The red-tailed phascogale does not drink, as its water is supplied through metabolizing its food.

==Distribution and habitat==
The red-tailed phascogale was once found across the whole of mainland Australia, and formerly widespread throughout central and western Australia, but it is now restricted to the southern Western Australian wheatbelt.

It is found in dense and tall climax vegetation and appears to prefer those containing the wandoo (Eucalyptus wandoo) and the rock sheoak (Allocasuarina huegeliana), as it has developed a resistance to the fluoroacetate the plants produce that is lethal to livestock. Most native animals have a resistance to this fluoracetate, but introduced species, such as the red fox (Vulpes vulpes), do not, so the red-tailed phascogale's survival in these areas has been suggested to be attributed to this chemical.

==Conservation status==
The animal is classified as near threatened by the IUCN Red List and vulnerable under the Australian EPBC Act.
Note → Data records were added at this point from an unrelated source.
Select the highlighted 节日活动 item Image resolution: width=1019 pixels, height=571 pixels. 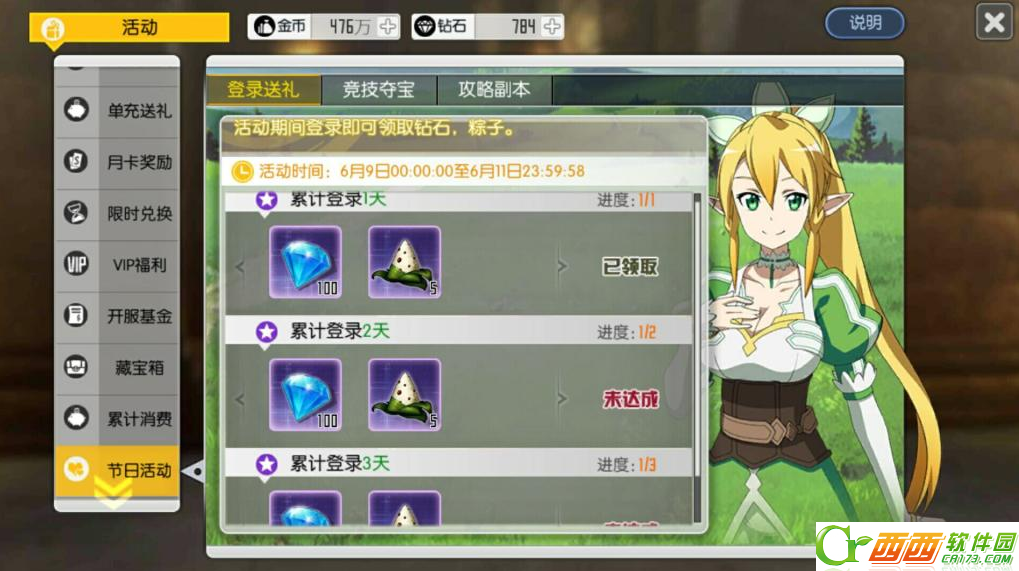(117, 470)
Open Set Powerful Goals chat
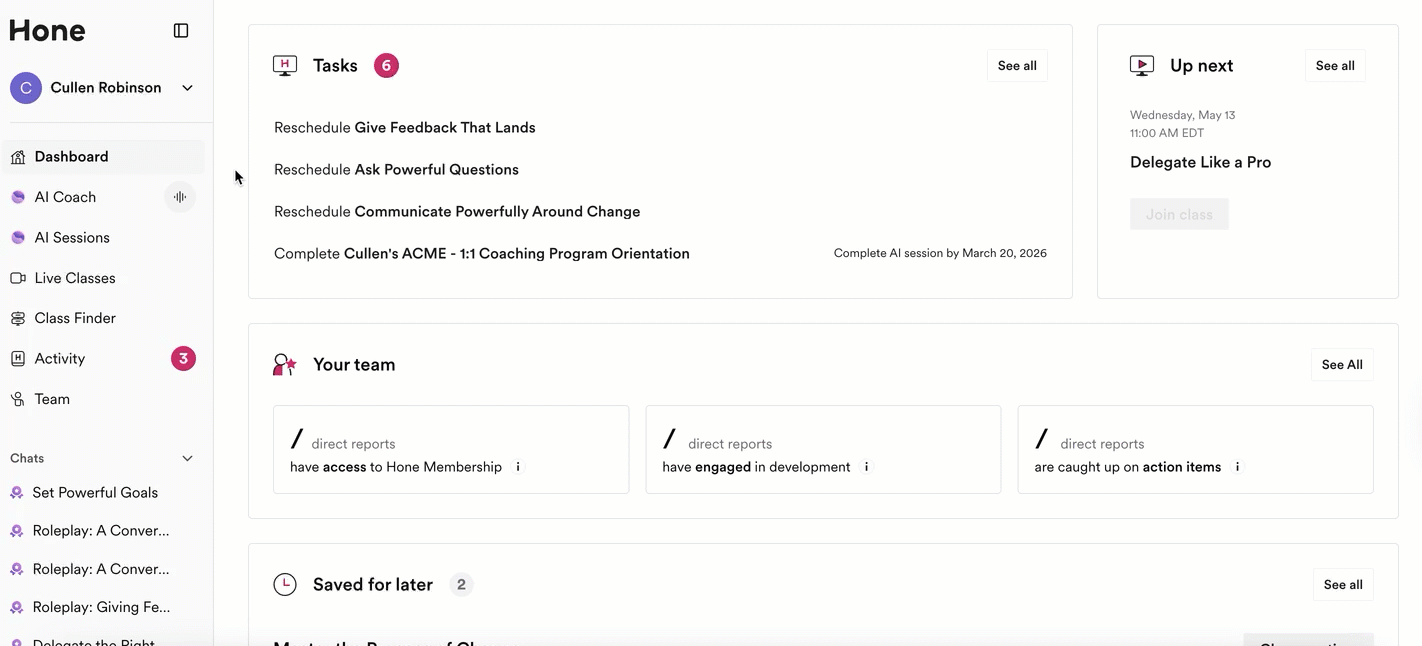This screenshot has width=1422, height=646. point(95,493)
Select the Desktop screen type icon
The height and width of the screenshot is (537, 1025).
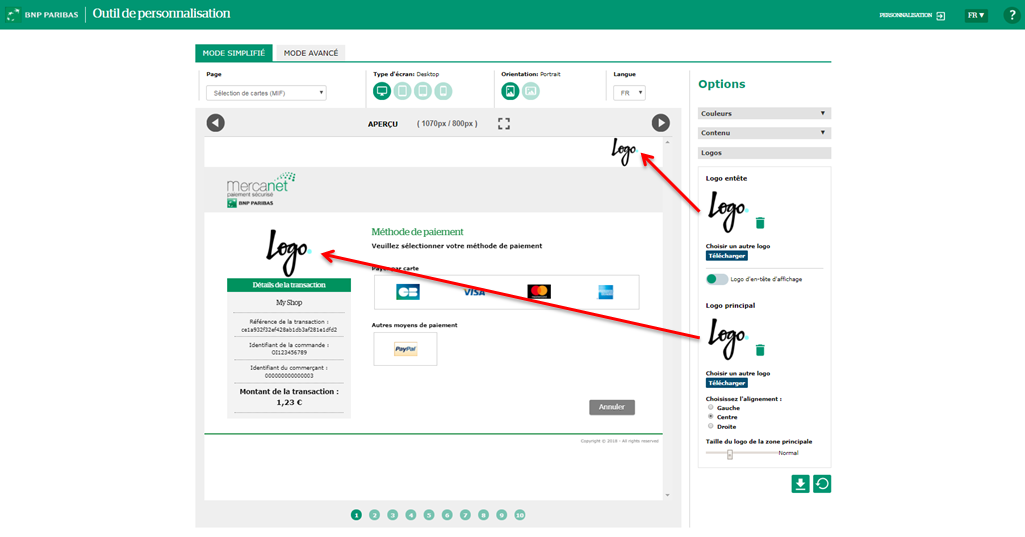(x=382, y=91)
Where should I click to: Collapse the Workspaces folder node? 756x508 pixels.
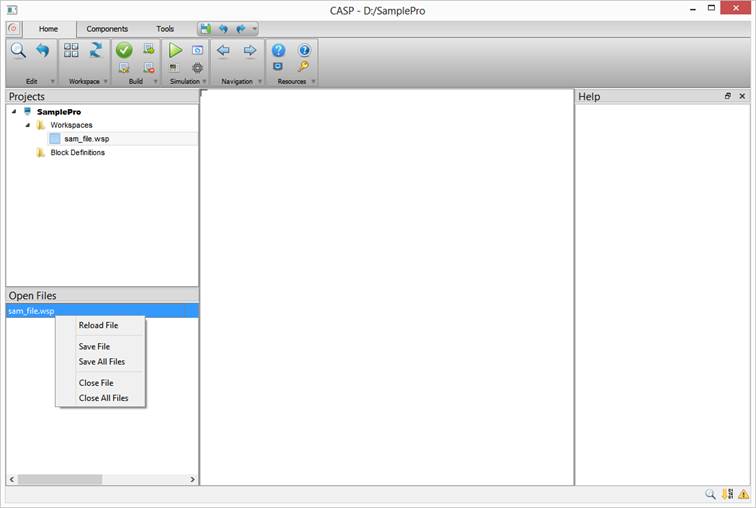tap(28, 125)
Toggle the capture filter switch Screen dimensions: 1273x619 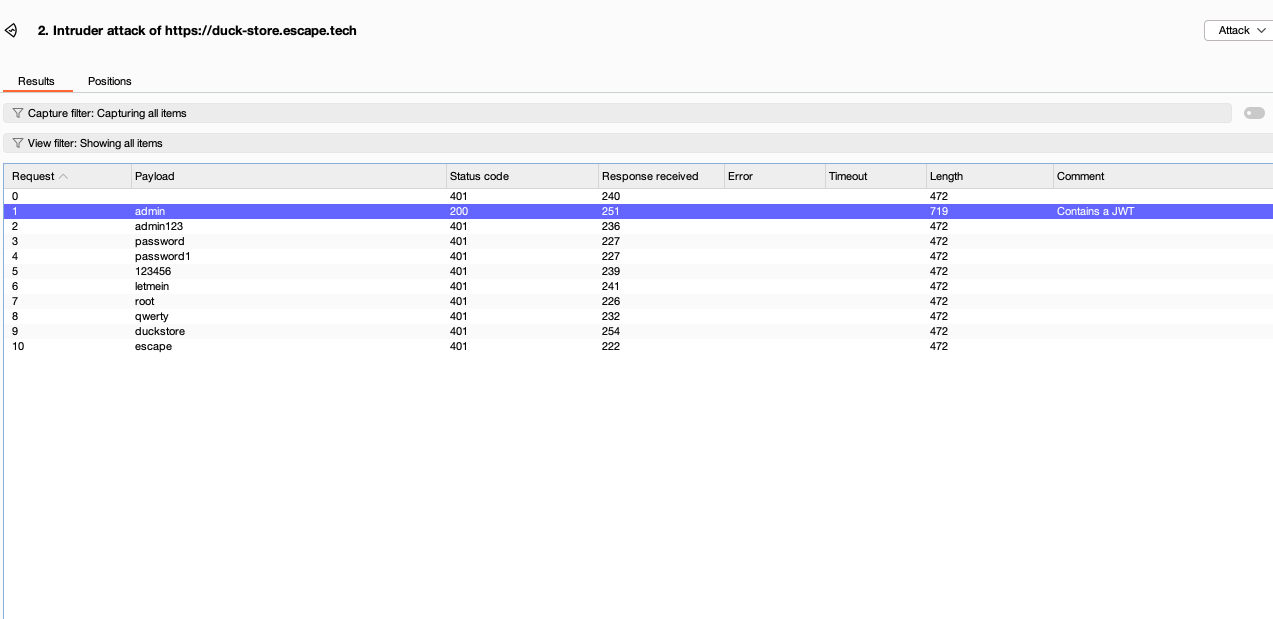[1254, 113]
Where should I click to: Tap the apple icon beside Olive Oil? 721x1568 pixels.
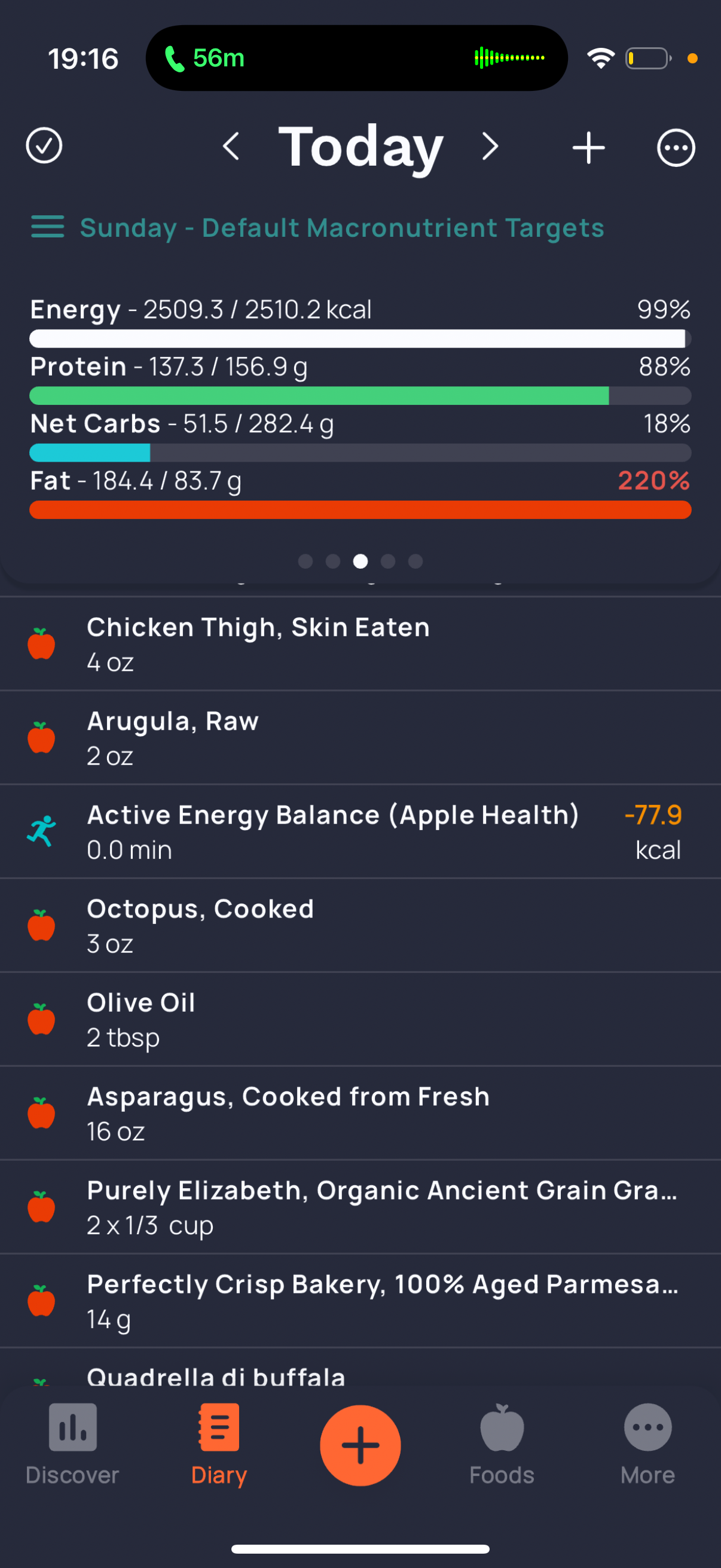[x=41, y=1019]
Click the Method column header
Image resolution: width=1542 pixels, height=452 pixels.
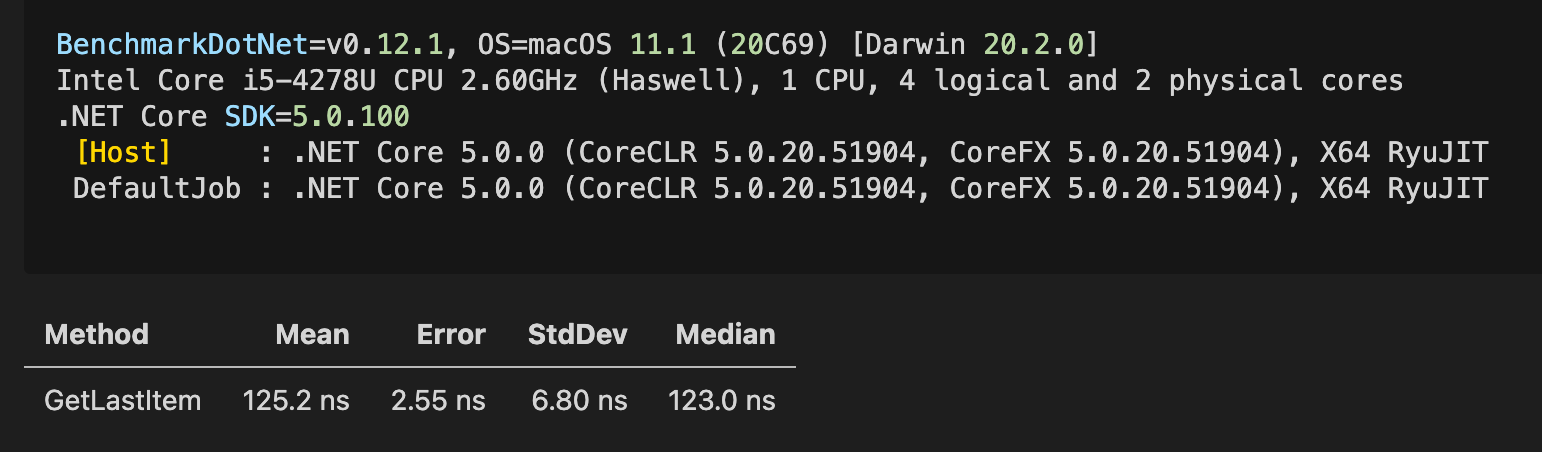tap(97, 334)
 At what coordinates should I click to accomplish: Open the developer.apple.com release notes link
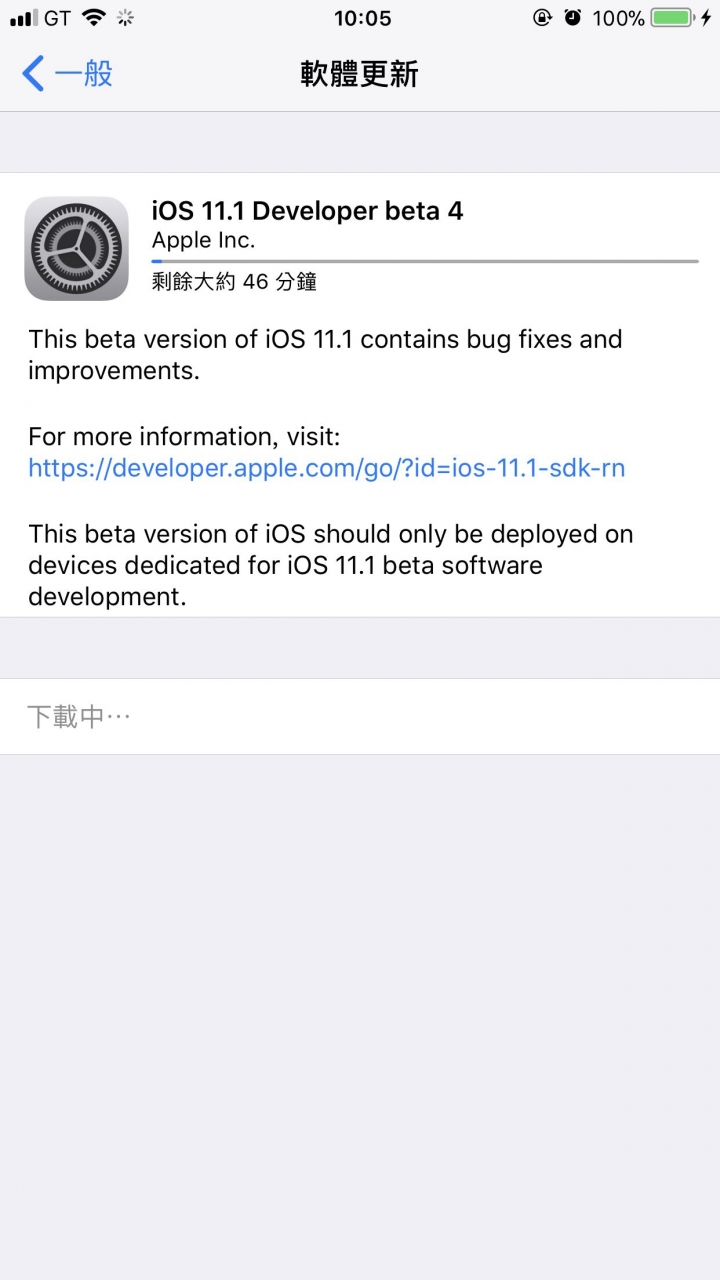pyautogui.click(x=326, y=467)
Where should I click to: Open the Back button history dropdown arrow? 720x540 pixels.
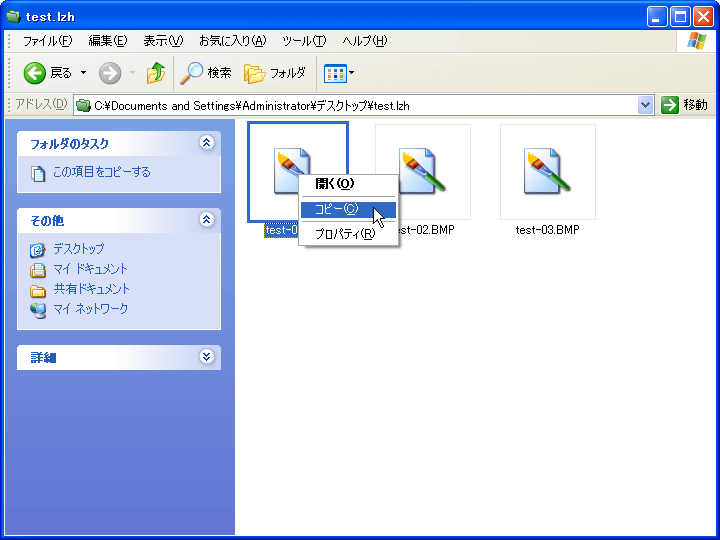pos(83,73)
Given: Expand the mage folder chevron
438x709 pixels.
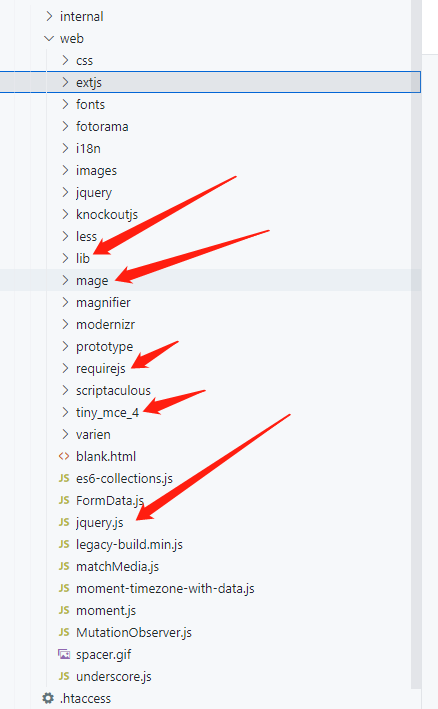Looking at the screenshot, I should (66, 280).
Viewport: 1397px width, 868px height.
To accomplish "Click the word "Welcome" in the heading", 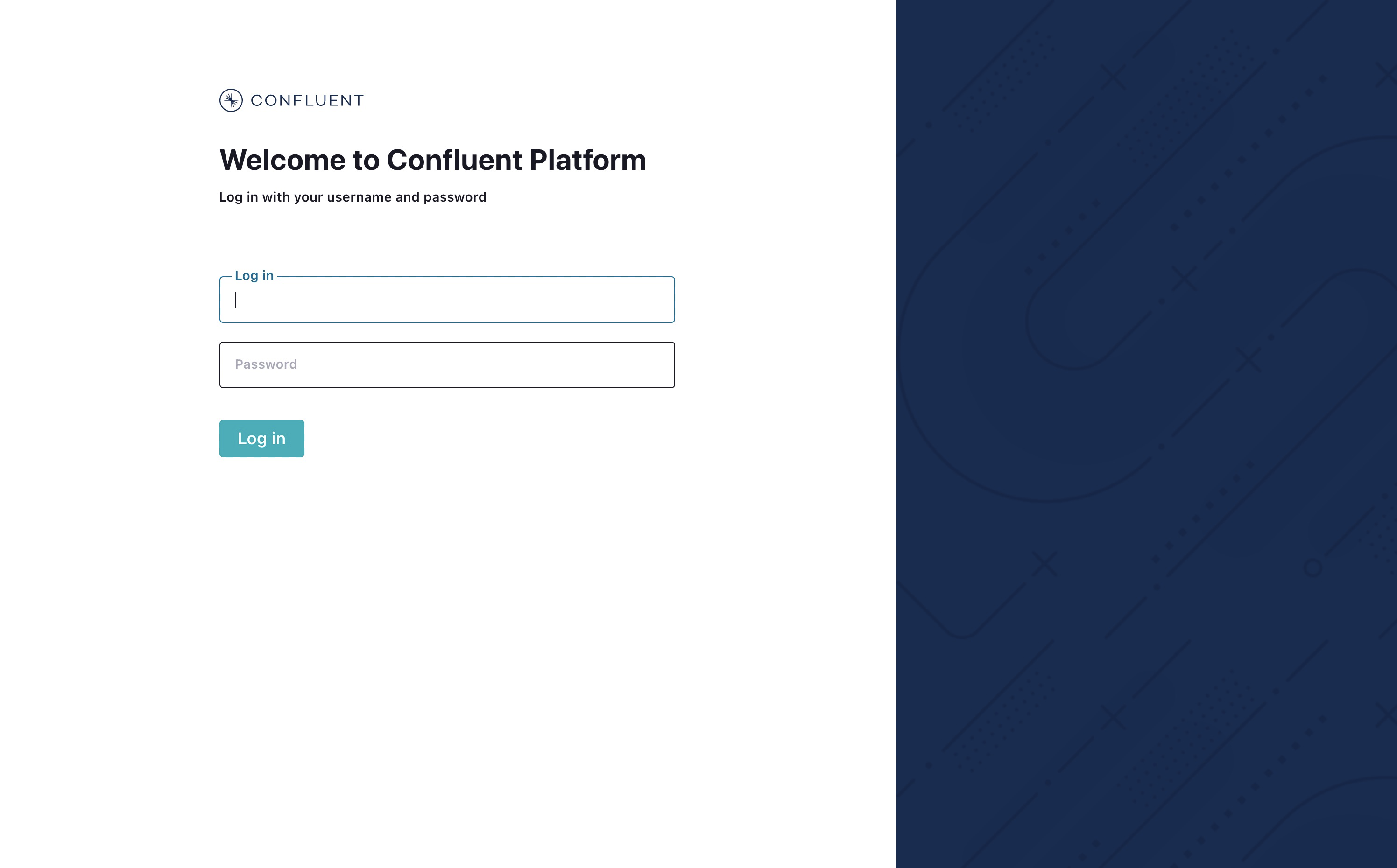I will [282, 160].
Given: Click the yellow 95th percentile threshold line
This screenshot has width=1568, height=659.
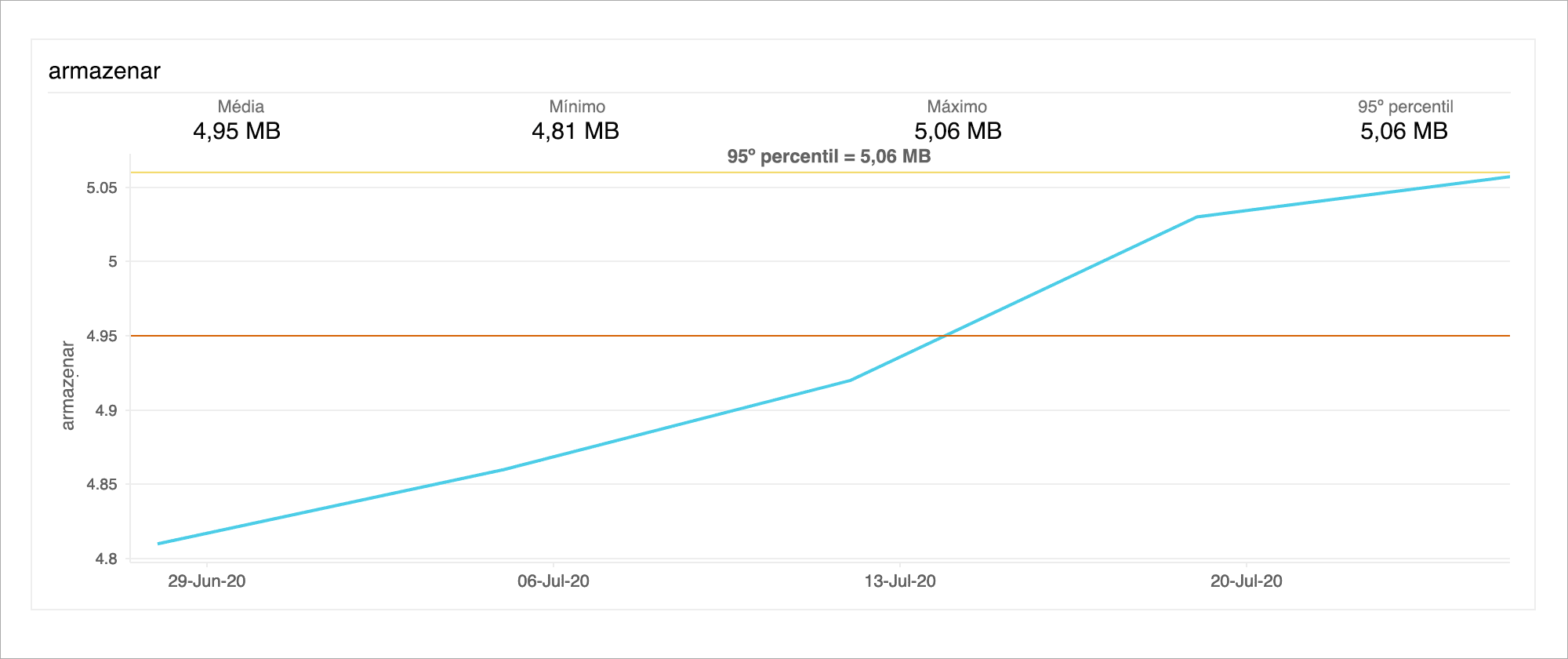Looking at the screenshot, I should (470, 173).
As of August 2022, the species' status under the various state and territory legislation is:
- NSW: 	Listed as extinct (Biodiversity Conservation Act 2016 (NSW): February 2022 list)
- NT: 	Listed as extinct (Territory Parks and Wildlife Conservation Act 2000: 2012 list)
- SA: 	Listed as endangered (National Parks and Wildlife Act 1972: January 2020 list)
- VIC: 	Listed as extinct (Flora and Fauna Guarantee Act 1988: October 2021 list)
- WA: 	Listed as conservation dependent (Biodiversity Conservation Act 2016 (WA): September 2018 list)

===Conservation measures===
The species was reintroduced to the Wadderin Sanctuary in the central wheatbelt of Western Australia in 2009.

Recent conservation efforts in Central Australia have paid off, and 30 were released at the remote Newhaven Wildlife Sanctuary, near Lake Mackay, Northern Territory, in June 2020 after a captive-breeding program at the Alice Springs Desert Park. They were bred from a small group taken from the wild in Western Australia, after their delicate breeding cycle was carefully managed. The animals were microchipped before release and will be tracked for their whole lives.

In a surprise to scientists, a red-tailed phascogale was observed in August 2022 at the Paruna Wildlife Sanctuary run by the Australian Wildlife Conservancy 50 km north-east of Perth, in the Avon Valley. The species had not been seen near this location for several decades, with the closest known population around 100 km away to the south-east.

==Model species==
The species is used as a model species in research. Studies have been conducted on behavioural thermoregulation and have indicated they bask to reduce their energy demands. Captive nutrition trials found red-tailed phascogales consume up to 39% of their body mass in food per day and their daily maintenance energy requirements are approximately 954 kJ kg^{0.75}day^{−1}. Like many other mammals their food intake during lactation changes to meet the increasing demands of the young.

Most notably, the red-tailed phascogale has been used to study the marsupial immune system, development of their immune tissues, and expression of and localisation of key immune cells. They have an active complement system, like other marsupials, and the expression levels of complement components vary in developing young. The serum of red-tailed phascogales has been shown to have antimicrobial properties against some bacterial species. Reference genes have been evaluated in pouch young and adults.

Red-tailed phascogales also express T-cell receptors and co-receptors, major histocompatibility complex, and interleukin-6 and its receptor.

Given their semelparous reproductive strategy, they have been investigated in terms of their immunosenescense in captivity and immune response.